• Acad Emerg Med · Jun 2001

    Emergency medicine standardized letter of recommendation: predictors of guaranteed match.

    • D V Girzadas, R C Harwood, S N Delis, K Stevison, G Keng, N Cipparrone, A Carlson, and G D Tsonis.
    • Department of Emergency Medicine, Christ Hospital and Medical Center, Oak Lawn, IL 60453, USA. dan.girzadas@advocatehealth.com
    • Acad Emerg Med. 2001 Jun 1;8(6):648-53.

    ObjectiveThe Council of Emergency Medicine Residency Directors (CORD) standardized letter of recommendation (SLOR) has become a common, reliable, and useful tool in the evaluation of emergency medicine (EM) applicants.

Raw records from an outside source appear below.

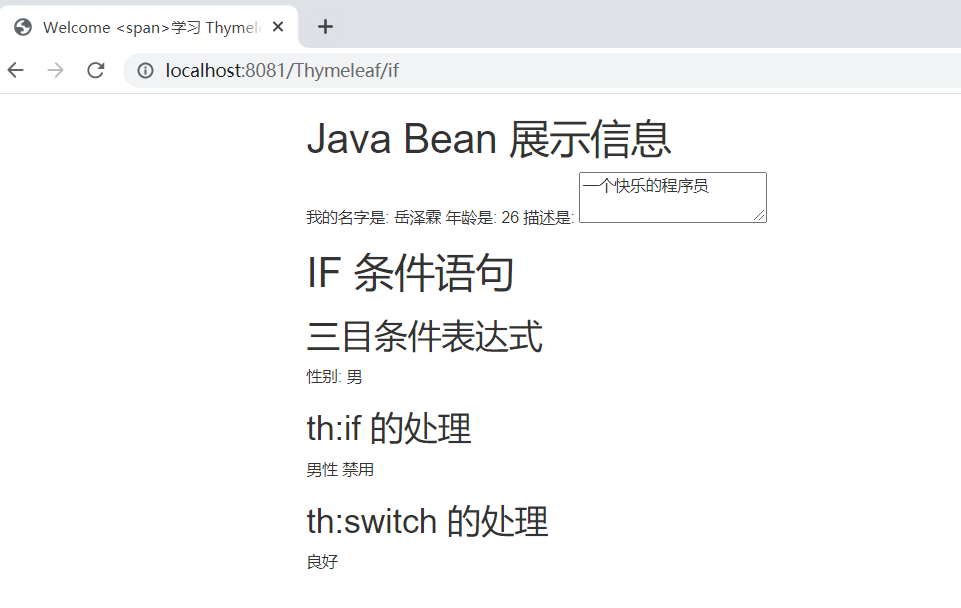This screenshot has width=961, height=608.
Task: Click the th:if 的处理 heading
Action: (x=388, y=428)
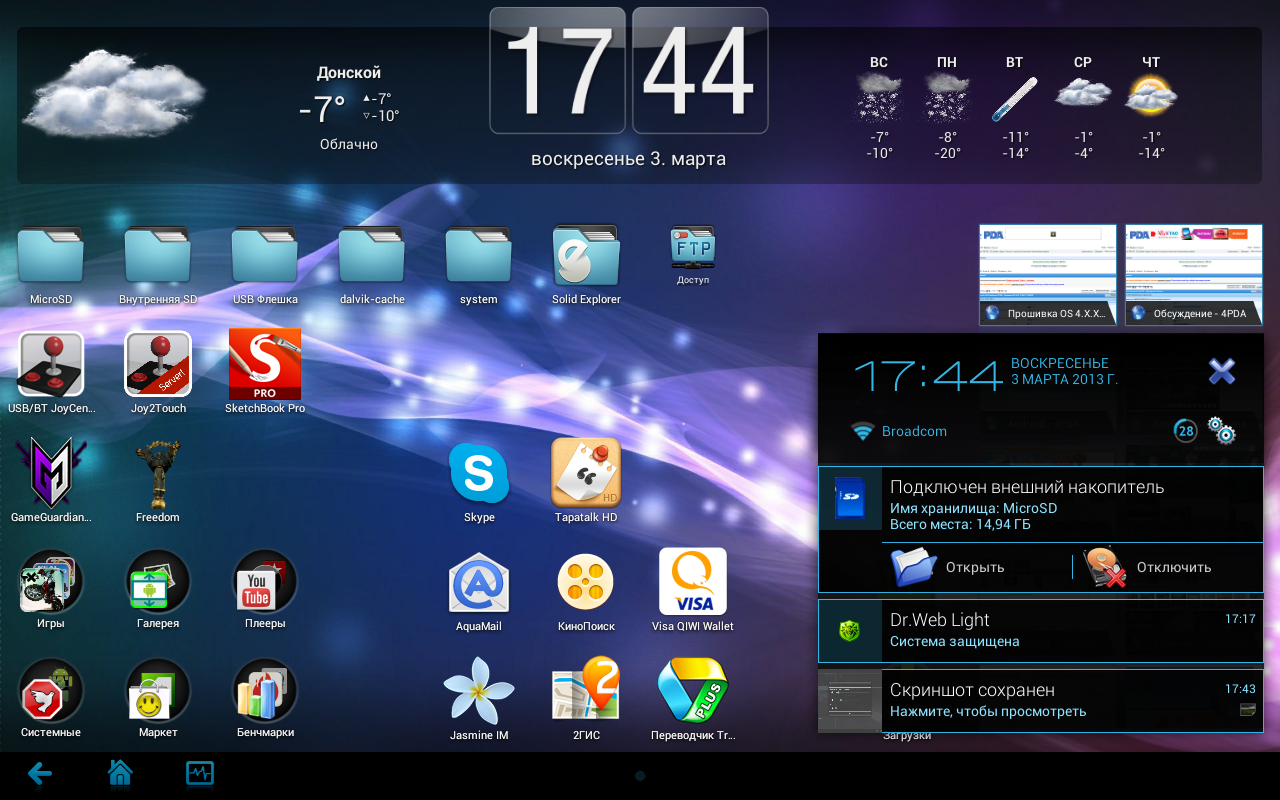Tap Открыть to open external storage
This screenshot has height=800, width=1280.
tap(947, 567)
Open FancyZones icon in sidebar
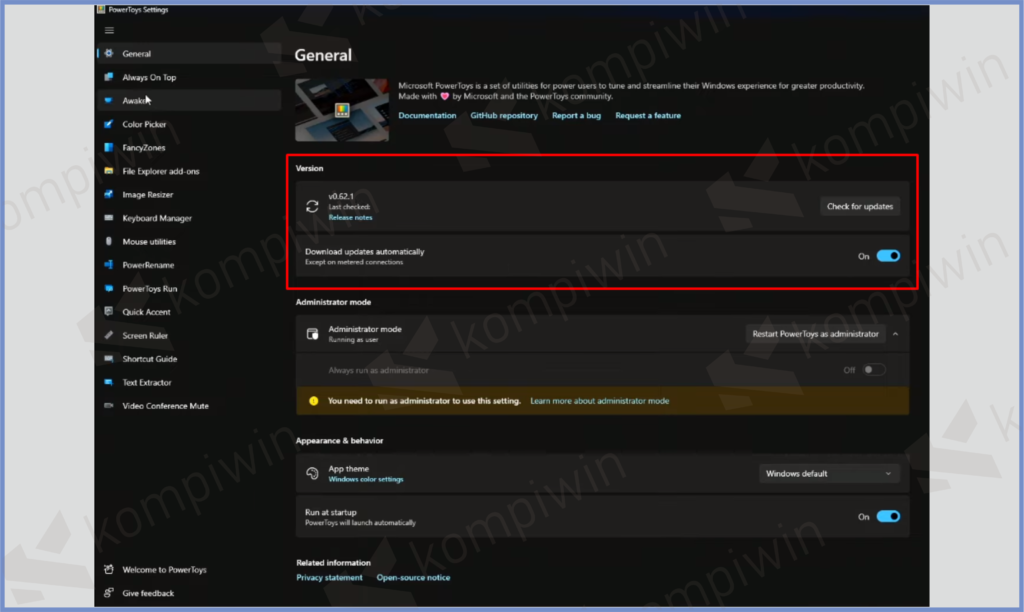The width and height of the screenshot is (1024, 612). pos(109,148)
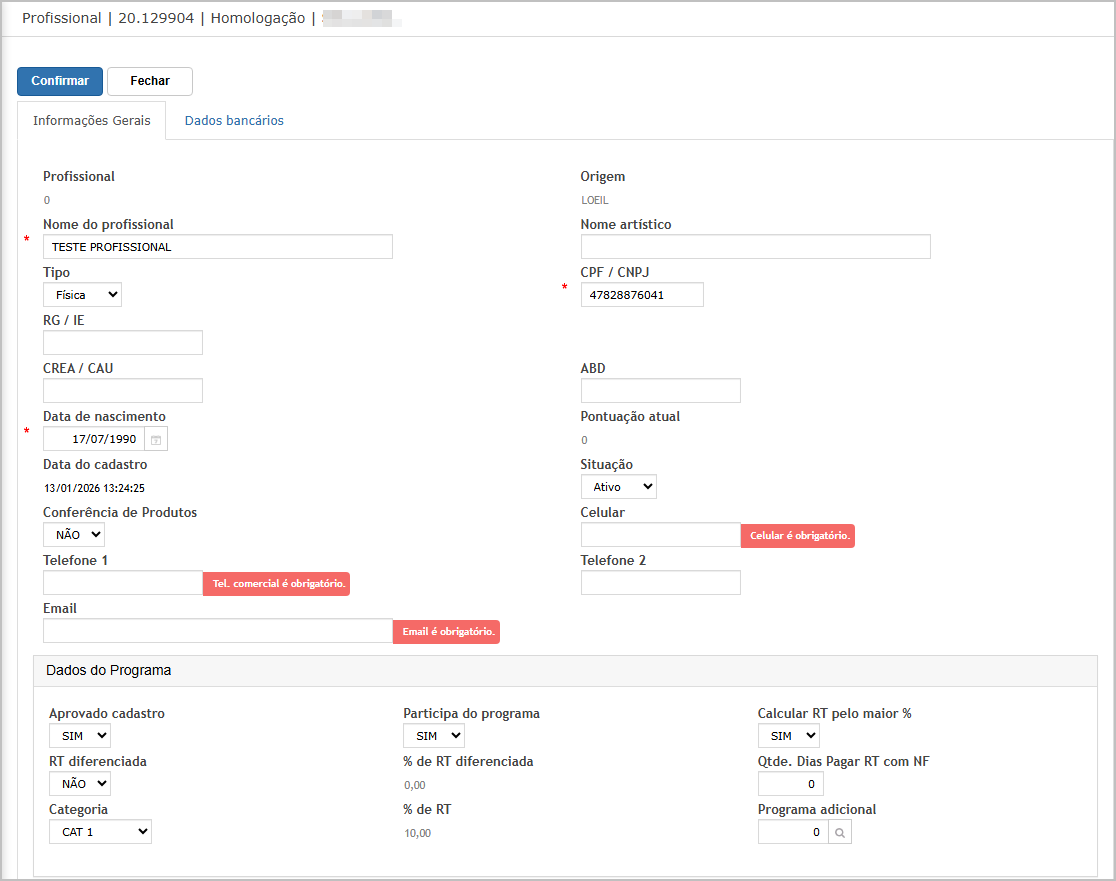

A "guaranteed match" (GM) is the SLOR's bottom-line superlative response. It is also the SLOR's least common superlative response. Because candidates receiving a GM are a select group, the authors thought it would be useful to identify SLOR information that predicts a GM recommendation.MethodsThis was a secondary analysis of a database of all EM SLORs submitted to a single EM residency during the 1998--1999 application cycle to one EM residency program. Response to GM and 16 data points in the background/qualification sections were analyzed by chi-square, univariate analysis, and logistic regression.ResultsFour hundred eleven SLORs were analyzed. Qualification information was more predictive than background information for applicants receiving a GM. The highest univariate odds ratios for background information were "staff author" (OR = 1.7, 1.0--2.8), "extended contact" (OR = 2.2, 1.0--4.5), "clinical contact outside the ED" (OR = 3.0, 1.5--5.9), and "honors on EM rotation" (OR = 5.4, 3.0--9.8). The highest univariate odds ratios for qualification information were "outstanding differential diagnosis ability" (OR = 10.1, 5.8--17.4), "outstanding work ethic" (OR = 13.1, 5.2--33.3), and "outstanding global assessment" (OR = 58, 24.2--139). Logistic regression analysis demonstrated "outstanding global assessment" (p < 0.000; r = 0.92) and "outstanding work ethic" (p = 0.028; r = 0.71) to be statistically predictive of GM.ConclusionsThere were both background and qualification data points predictive of a "guaranteed match." Qualification information had a greater predictive value than background information. Medical student applicants, letter writers, and letter evaluators may find this information useful when dealing with SLORS.